Clinton held a lead of around 3 percentage points in the RealClearPolitics national average. Her margin had been twice as large in mid-October. Nonetheless, her lead has actually ticked upward from a recent low in the past few days. But if one looks at the Rasmussen poll which predicted the 2008 and 2012 presidential elections the most accurately, Donald Trump will win the White House.
Trump insisted that he was going to win, pointing to his tens of thousands of enthusiastic supporters. Hillary has a far more sophisticated “bring out the vote” organization that she installed two years ago.
“The whole psyche will change tomorrow,” Trump said at a Monday rally in Florida. Is that the truth? One thing is odd with all of Hillary’s transparent cheer, she is going back to traditionally blue states in the last days of her campaign and that is a sign of a deeply worried campaign.
Clinton has brought out the Hollywood stars, the rock musicians, Joe Biden, Michelle Obama and her overly-dramatic husband and premiere Trump-hater, Sen. Elizabeth Warren, the supposed women’s champion.
Hillary Clinton supporters said terrible things about Donald Trump, over old comments about women, but she associates with degrading gangsta rap culture.
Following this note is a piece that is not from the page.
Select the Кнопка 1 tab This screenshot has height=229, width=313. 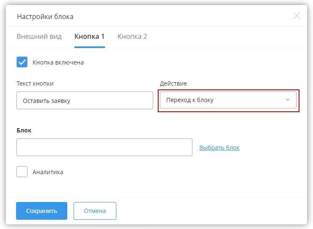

Meanwhile, Trump was discarded by his former primary opponents from Ohio Gov. John Kasich to Texas Sen. Ted Cruz. The Republican Party treated him like a fatal disease as did Republicans running for congress. From the Speaker of the House, Paul Ryan to the last two GOP presidential nominees and all the Bushes, Trump basically stood alone until the end of the campaign when they took a second look and jumped on board big time.
Is it all too late for Trump? Has the country tired of the Clinton dynasty and all that goes with it?
A Trump victory in Michigan would upend the electoral map, suggesting that Clinton could be in real trouble, with demographically comparable states like Wisconsin, Pennsylvania and Ohio also in play.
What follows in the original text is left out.